Time and profits are precious commodities at medical practices, but EHRs and the new standard of accountability can jeopardize both.
Our company provides an online practice management program as part of our billing services. In 2011, a global consulting firm acquired the third-party company that hosted and managed the program we used. During the transition, the product and customer support began underperforming.
When the 5010 electronic submission format was implemented in early 2012, it only exacerbated the problems that we were already experiencing. In order to remain consistent with our company’s brand and quality of service, we found another practice management and billing program. This one included an EHR.
The program we acquired was about six years old, and although some of the modules were still in development, it initially appeared to be very forward thinking, efficient, and user friendly. However, when we started using the program it became clear that we had overestimated it. The old one took two clicks to print a statement, the new one took four. Submitting a corrected claim now took six steps instead of two, and scheduling an appointment took six clicks instead of four. With the exception of charge entry, every function was twice as complicated in the new system.
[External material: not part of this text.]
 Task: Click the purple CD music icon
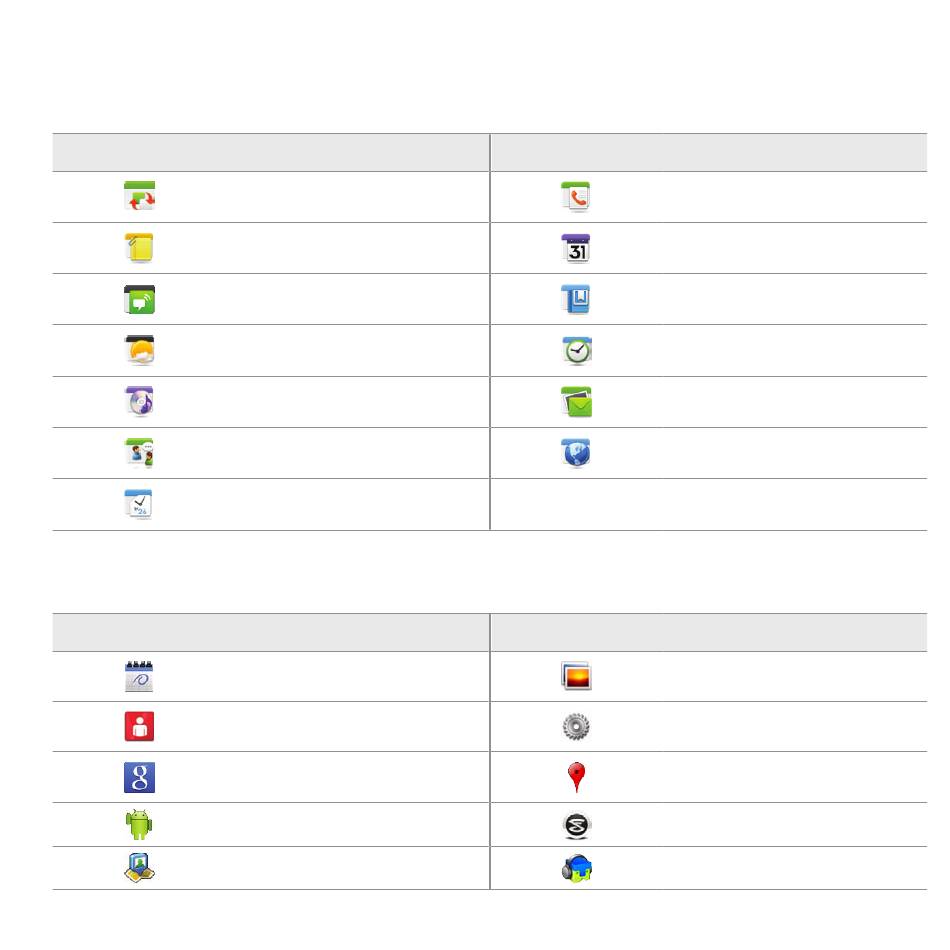[x=139, y=402]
Unfortunately this wasn’t a new problem for us. In the past, at the request of our clients, we had tried other all-in-one practice management and EHR products, all with the same outcome - they were labor intensive and unintuitive.
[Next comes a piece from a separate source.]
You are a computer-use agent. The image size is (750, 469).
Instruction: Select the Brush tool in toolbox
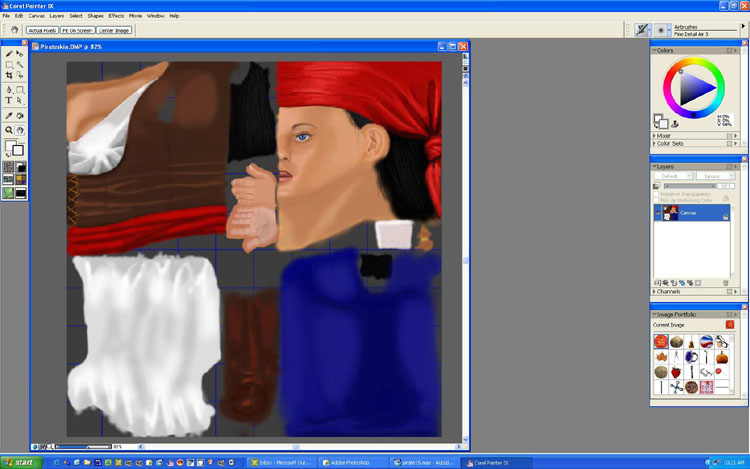pyautogui.click(x=9, y=53)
This is not very surprising. By design, per meaningful use criterion, EHR programs track and document every action taken by clinicians and administrative personnel. Just as clinicians are required to document every interaction with a patient, along with justifications for services rendered and time spent, administrative staff is required to document and justify every change in a claim or patient’s insurance plan, etc. It helps us avoid mistakes, with each step serving as a gate to the proceeding step.
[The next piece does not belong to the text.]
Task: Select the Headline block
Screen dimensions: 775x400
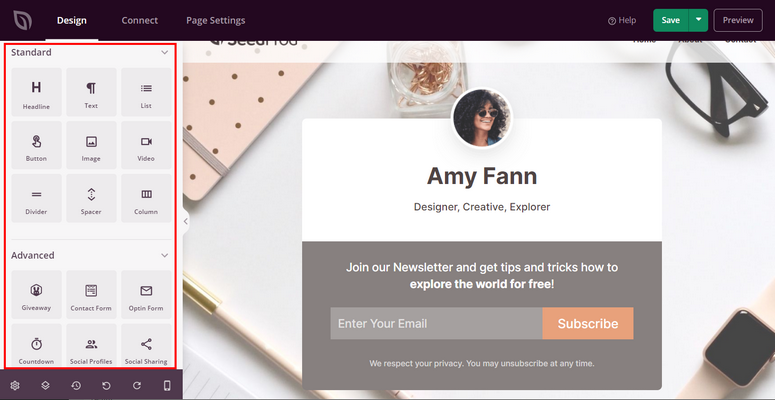Action: coord(36,92)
While this degree of documentation and accountability is the correct way to operate a medical practice, it takes a significant amount of time and effort to maintain. A few extra key strokes or clicks here and there may not seem like a big deal, but when added up over time, and compounded by an unintuitive design, hours of productivity can be lost - which is exactly what happened to us when we switched to the new system.
There are typically three areas that directly affect a company’s bottom line: materials, staff, and technology. Technology is particularly important, and time consuming technology can have a large impact on your company.
For example, assume your physician assistant must see at least 30 patients a week to bring in enough revenue to cover the cost of his salary and contribute to profits. The additional time that he must spend entering information into your EHR will cut into the number of patients he can see or the time he can spend with each patient, which will subsequently off-set your financials or customer service.
And if your administrative staff, with their limited amount of time, has to choose between submitting claims or following up on unpaid claims, and picks submissions, you will lose revenue from unresolved denials or discrepancies.
Time and profits are a precious commodity among private medical practices, and most simply do not have the resources to provide the same level of care and competency as they did pre-EHR and the new standard of accountability.
So, where do we go from here? As much as any big data analyst or programmer would hate to admit it, a program is only as good as its user. If you can develop a level of accountability within the human component of your policies and procedures, you can opt for an easier, faster technical component.
Luckily for us, our old system responded to its disapproving customers and eliminated its shortcomings, allowing us to return to business as usual with a system that was efficient for our specific needs.
If you are having trouble picking a system that will not reduce your productivity, I would suggest doing a trial period with a small sampling of clients and/or patients in order to determine if the new program is effective.